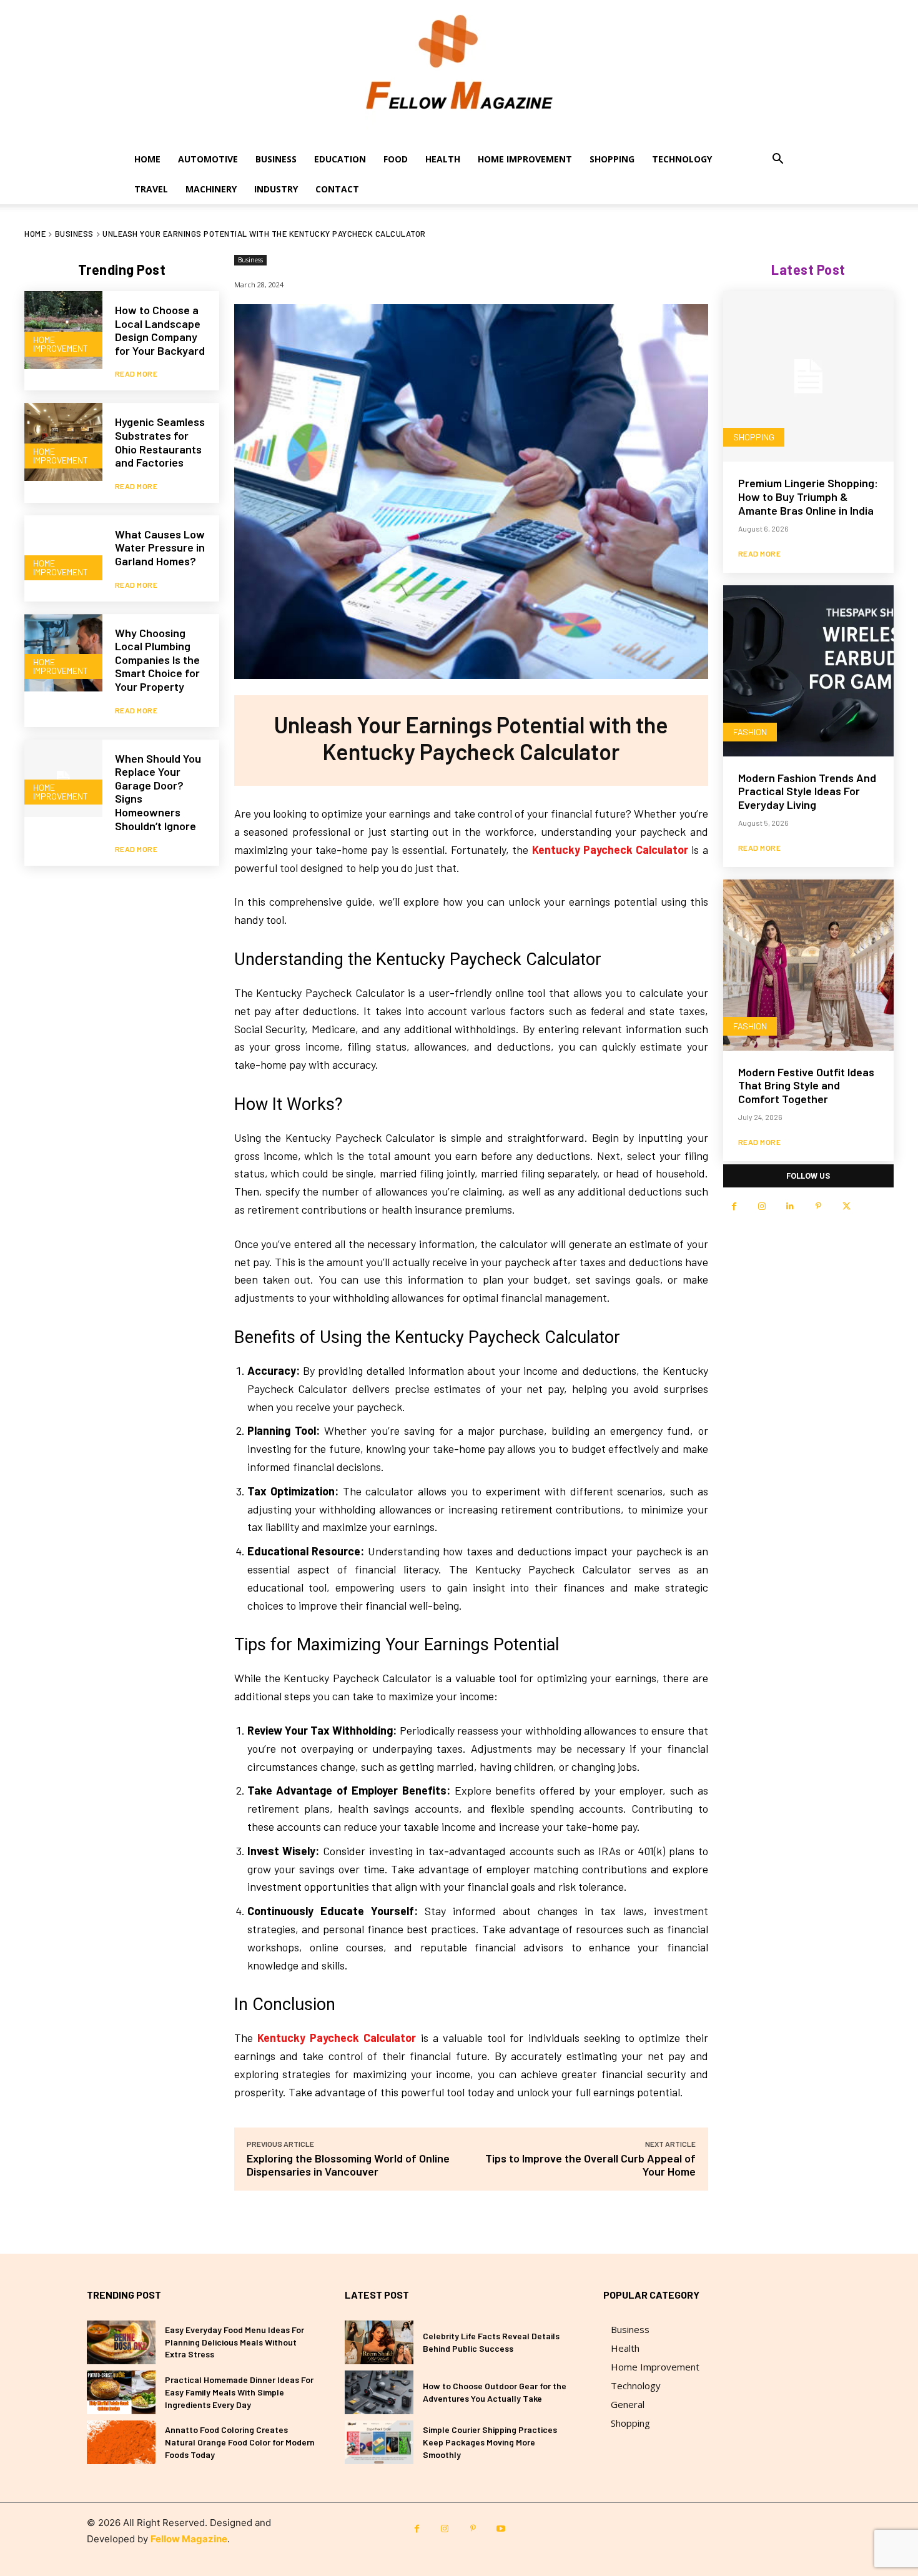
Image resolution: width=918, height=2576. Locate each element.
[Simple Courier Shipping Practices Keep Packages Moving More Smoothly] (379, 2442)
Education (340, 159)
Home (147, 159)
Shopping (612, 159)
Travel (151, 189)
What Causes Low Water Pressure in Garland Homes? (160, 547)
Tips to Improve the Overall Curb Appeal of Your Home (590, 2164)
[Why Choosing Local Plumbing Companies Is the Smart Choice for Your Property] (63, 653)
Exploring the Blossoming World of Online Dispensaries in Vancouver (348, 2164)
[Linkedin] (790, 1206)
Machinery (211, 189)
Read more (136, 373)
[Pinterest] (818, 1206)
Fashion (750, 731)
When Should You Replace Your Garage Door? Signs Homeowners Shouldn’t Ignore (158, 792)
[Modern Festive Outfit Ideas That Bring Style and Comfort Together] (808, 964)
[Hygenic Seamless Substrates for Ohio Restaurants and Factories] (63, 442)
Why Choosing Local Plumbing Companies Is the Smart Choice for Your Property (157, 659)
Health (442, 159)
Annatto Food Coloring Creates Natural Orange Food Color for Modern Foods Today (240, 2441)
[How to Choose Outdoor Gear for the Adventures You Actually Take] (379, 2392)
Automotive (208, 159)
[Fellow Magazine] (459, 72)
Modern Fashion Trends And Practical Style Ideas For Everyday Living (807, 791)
————
§ Exercise requirements
List every line above that contains the word "Fashion".

§ Exercise response
Fashion (750, 731)
Modern Fashion Trends And Practical Style Ideas For Everyday Living (807, 791)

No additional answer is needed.